How are Young Offenders Sentenced For Causing a Public Nuisance in Singapore?
At times, a young person may cause a public nuisance in a moment of folly. Where the offender is young, the courts will prioritise rehabilitation when sentencing young offenders. This means that the court will aim to pass a sentence that helps the offender reform.
However, this does not necessarily mean that a young offender will get off lightly. In deciding the appropriate sentence to be meted to a young offender, the court will take into account the relevant facts and circumstances of the case.
Young offenders may be sentenced to probation for causing public nuisance. A probation order, which is usually ordered for offenders aged 21 and below, is a non-custodial punishment where the offender is allowed to remain in the community while being supervised by a probation officer for a time period of 6 months to 3 years. Several conditions may be imposed under the probation order, such as the offender being required to perform community service, to be placed under electronic monitoring and to be subjected to a curfew.
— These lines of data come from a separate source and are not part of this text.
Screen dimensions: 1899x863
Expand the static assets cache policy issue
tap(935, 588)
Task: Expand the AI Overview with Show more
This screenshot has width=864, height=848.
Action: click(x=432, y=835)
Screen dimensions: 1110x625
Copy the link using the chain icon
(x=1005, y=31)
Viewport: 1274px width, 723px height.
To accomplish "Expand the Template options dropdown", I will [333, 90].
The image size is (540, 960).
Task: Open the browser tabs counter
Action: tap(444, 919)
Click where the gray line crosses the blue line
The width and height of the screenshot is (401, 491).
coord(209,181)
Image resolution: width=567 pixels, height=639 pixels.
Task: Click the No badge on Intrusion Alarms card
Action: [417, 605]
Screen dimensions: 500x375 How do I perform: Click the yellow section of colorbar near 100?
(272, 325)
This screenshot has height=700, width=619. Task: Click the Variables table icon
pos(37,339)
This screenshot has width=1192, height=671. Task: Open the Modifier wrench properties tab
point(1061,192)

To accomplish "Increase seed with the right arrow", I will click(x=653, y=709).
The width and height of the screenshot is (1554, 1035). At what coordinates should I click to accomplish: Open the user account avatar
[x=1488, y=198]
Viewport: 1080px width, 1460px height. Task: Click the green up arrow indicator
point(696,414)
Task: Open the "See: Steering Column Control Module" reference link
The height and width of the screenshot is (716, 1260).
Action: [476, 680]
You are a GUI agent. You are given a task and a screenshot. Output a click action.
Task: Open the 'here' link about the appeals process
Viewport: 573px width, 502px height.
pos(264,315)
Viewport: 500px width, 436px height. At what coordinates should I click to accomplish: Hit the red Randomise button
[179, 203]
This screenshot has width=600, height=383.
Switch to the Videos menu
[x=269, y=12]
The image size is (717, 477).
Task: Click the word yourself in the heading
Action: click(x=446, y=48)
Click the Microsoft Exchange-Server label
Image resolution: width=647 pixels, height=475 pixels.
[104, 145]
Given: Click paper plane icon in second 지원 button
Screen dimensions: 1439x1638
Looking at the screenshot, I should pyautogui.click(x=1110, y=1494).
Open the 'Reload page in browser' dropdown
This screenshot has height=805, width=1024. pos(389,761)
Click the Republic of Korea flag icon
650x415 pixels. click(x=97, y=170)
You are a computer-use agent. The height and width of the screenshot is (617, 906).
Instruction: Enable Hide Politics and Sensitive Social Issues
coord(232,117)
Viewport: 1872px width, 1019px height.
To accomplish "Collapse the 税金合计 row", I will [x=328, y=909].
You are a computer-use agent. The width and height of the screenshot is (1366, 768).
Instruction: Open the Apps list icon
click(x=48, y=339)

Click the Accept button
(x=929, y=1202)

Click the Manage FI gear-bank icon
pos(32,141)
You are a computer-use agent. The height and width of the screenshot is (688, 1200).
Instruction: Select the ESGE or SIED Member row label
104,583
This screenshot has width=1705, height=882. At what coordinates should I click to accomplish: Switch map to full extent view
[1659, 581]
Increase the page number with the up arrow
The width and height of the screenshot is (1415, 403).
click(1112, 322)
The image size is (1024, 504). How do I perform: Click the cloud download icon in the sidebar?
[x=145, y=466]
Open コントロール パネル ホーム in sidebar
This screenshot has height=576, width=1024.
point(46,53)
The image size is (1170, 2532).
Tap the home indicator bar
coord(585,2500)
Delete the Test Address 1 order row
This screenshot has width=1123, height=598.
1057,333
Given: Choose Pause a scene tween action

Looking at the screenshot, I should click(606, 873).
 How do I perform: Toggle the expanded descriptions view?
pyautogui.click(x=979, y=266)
In February 2020, two teenagers were charged with causing public nuisance at a supermarket, for drinking from two bottles of fruit juice on a refrigerated shelf and then placing them back. This act was considered a form of public nuisance as it was committed around the time when Singapore was on alert for the COVID-19 disease and hence the act posed a serious public health threat.
The two teenagers were eventually sentenced to 9 months’ probation and had to perform 60 hours of community service.
A few months later, in August 2020, another incident of public nuisance involving a young offender was reported. An 18-year-old student spat over a fourth storey railing at a shopping mall, towards several diners at the ground floor, causing a public health risk. He was eventually charged for causing public nuisance and similarly sentenced to 9 months’ probation and 60 hours of community service.
Is Causing a Public Nuisance an Arrestable Offence?
The act of causing public nuisance is an arrestable offence in Singapore. An arrestable offence is one for which the police can arrest a suspect without a warrant.
Therefore, if a police officer arrives at a scene and determines that an act of public nuisance has occurred, or reasonably suspects an individual of causing a public nuisance, that individual can be arrested without a warrant.
Will People Convicted of Public Nuisance Have a Criminal Record?
If you have been convicted of public nuisance under the Penal Code or the MOPONA, you will not have a criminal record, as the offence is not one that will leave a criminal record.
If you commit an offence of causing public nuisance under the Penal Code in Singapore, you may be liable to a fine of up to $2,000 and potentially an imprisonment term of up to 3 months. For public nuisance punishable under the MOPONA, you may be liable to a maximum fine of $1,000.
Unlike the MOPONA, there are no prescribed circumstances under which an act would be deemed to be a form of public nuisance under the Penal Code and hence whether an act attracts liability is highly dependent on the facts of the case.
It is likely that the offence of public nuisance has been defined broadly to provide law enforcement agencies with extensive powers to arrest and charge people who misbehave in public. This in turn helps to maintain the peace and stability of our society.
If you have been charged with causing public nuisance in Singapore, you may wish to consult a criminal lawyer. He or she may be able to advise you on the possible defences you could raise and the likely sentence you might face if you are found guilty.
Should you eventually be convicted of committing a public nuisance offence, a lawyer may also be able to prepare a mitigation plea and seek a lighter sentence for you.